(Saved data entries)
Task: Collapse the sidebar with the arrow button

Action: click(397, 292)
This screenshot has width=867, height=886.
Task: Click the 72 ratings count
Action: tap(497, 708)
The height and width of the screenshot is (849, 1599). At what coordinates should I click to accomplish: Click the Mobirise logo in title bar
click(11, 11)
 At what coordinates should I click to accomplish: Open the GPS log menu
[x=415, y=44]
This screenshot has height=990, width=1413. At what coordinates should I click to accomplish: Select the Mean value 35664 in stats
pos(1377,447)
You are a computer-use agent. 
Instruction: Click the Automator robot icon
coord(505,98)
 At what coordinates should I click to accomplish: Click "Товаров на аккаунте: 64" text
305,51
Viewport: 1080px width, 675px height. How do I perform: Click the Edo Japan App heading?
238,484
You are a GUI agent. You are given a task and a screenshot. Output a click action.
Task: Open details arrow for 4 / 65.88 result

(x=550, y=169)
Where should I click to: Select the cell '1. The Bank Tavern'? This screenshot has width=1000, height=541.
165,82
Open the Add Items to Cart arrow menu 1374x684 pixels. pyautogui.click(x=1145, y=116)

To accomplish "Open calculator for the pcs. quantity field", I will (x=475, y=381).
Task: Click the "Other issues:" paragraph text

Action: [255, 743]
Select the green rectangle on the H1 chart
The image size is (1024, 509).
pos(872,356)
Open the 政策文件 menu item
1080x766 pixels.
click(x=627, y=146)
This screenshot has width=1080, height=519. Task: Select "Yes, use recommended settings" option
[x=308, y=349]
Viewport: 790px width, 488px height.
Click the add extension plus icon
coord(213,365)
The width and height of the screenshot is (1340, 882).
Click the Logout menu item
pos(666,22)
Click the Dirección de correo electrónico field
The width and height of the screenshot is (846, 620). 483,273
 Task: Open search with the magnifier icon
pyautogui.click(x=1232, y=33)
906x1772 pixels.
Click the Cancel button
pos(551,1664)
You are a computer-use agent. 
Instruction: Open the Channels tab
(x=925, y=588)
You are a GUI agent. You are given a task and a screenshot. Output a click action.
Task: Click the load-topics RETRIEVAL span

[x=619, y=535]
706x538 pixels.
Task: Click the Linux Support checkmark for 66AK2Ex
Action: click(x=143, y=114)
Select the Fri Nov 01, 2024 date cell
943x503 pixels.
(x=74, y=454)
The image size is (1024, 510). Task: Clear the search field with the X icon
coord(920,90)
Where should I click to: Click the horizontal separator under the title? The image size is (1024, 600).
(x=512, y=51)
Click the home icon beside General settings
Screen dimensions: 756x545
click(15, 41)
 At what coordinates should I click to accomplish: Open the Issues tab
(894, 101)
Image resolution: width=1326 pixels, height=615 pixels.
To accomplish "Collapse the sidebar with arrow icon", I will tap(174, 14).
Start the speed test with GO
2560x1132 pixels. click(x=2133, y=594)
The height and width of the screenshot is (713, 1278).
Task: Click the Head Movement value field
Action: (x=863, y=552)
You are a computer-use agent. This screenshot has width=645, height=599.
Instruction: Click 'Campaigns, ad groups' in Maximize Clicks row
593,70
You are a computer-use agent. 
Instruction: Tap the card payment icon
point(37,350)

▸ **Problem description**
Copy every record above exactly as it appears.

▸ **Solution to the problem**
Task: Collapse the sidebar with the arrow button

Action: click(397, 292)
This screenshot has width=867, height=886.
Task: Click the 72 ratings count
Action: tap(497, 708)
The height and width of the screenshot is (849, 1599). At what coordinates should I click to accomplish: Click the Mobirise logo in title bar
click(11, 11)
 At what coordinates should I click to accomplish: Open the GPS log menu
[x=415, y=44]
This screenshot has height=990, width=1413. At what coordinates should I click to accomplish: Select the Mean value 35664 in stats
pos(1377,447)
You are a computer-use agent. 
Instruction: Click the Automator robot icon
coord(505,98)
 At what coordinates should I click to accomplish: Click "Товаров на аккаунте: 64" text
305,51
Viewport: 1080px width, 675px height. How do I perform: Click the Edo Japan App heading?
238,484
You are a GUI agent. You are given a task and a screenshot. Output a click action.
Task: Open details arrow for 4 / 65.88 result

(x=550, y=169)
Where should I click to: Select the cell '1. The Bank Tavern'? This screenshot has width=1000, height=541.
165,82
Open the Add Items to Cart arrow menu 1374x684 pixels. pyautogui.click(x=1145, y=116)

To accomplish "Open calculator for the pcs. quantity field", I will (x=475, y=381).
Task: Click the "Other issues:" paragraph text

Action: [255, 743]
Select the green rectangle on the H1 chart
The image size is (1024, 509).
pos(872,356)
Open the 政策文件 menu item
1080x766 pixels.
click(x=627, y=146)
This screenshot has width=1080, height=519. Task: Select "Yes, use recommended settings" option
[x=308, y=349]
Viewport: 790px width, 488px height.
Click the add extension plus icon
coord(213,365)
The width and height of the screenshot is (1340, 882).
Click the Logout menu item
pos(666,22)
Click the Dirección de correo electrónico field
The width and height of the screenshot is (846, 620). 483,273
 Task: Open search with the magnifier icon
pyautogui.click(x=1232, y=33)
906x1772 pixels.
Click the Cancel button
pos(551,1664)
You are a computer-use agent. 
Instruction: Open the Channels tab
(x=925, y=588)
You are a GUI agent. You are given a task and a screenshot. Output a click action.
Task: Click the load-topics RETRIEVAL span

[x=619, y=535]
706x538 pixels.
Task: Click the Linux Support checkmark for 66AK2Ex
Action: click(x=143, y=114)
Select the Fri Nov 01, 2024 date cell
943x503 pixels.
(x=74, y=454)
The image size is (1024, 510). Task: Clear the search field with the X icon
coord(920,90)
Where should I click to: Click the horizontal separator under the title? The image size is (1024, 600).
(x=512, y=51)
Click the home icon beside General settings
Screen dimensions: 756x545
click(15, 41)
 At what coordinates should I click to accomplish: Open the Issues tab
(894, 101)
Image resolution: width=1326 pixels, height=615 pixels.
To accomplish "Collapse the sidebar with arrow icon", I will tap(174, 14).
Start the speed test with GO
2560x1132 pixels. click(x=2133, y=594)
The height and width of the screenshot is (713, 1278).
Task: Click the Head Movement value field
Action: (x=863, y=552)
You are a computer-use agent. This screenshot has width=645, height=599.
Instruction: Click 'Campaigns, ad groups' in Maximize Clicks row
593,70
You are a computer-use agent. 
Instruction: Tap the card payment icon
point(37,350)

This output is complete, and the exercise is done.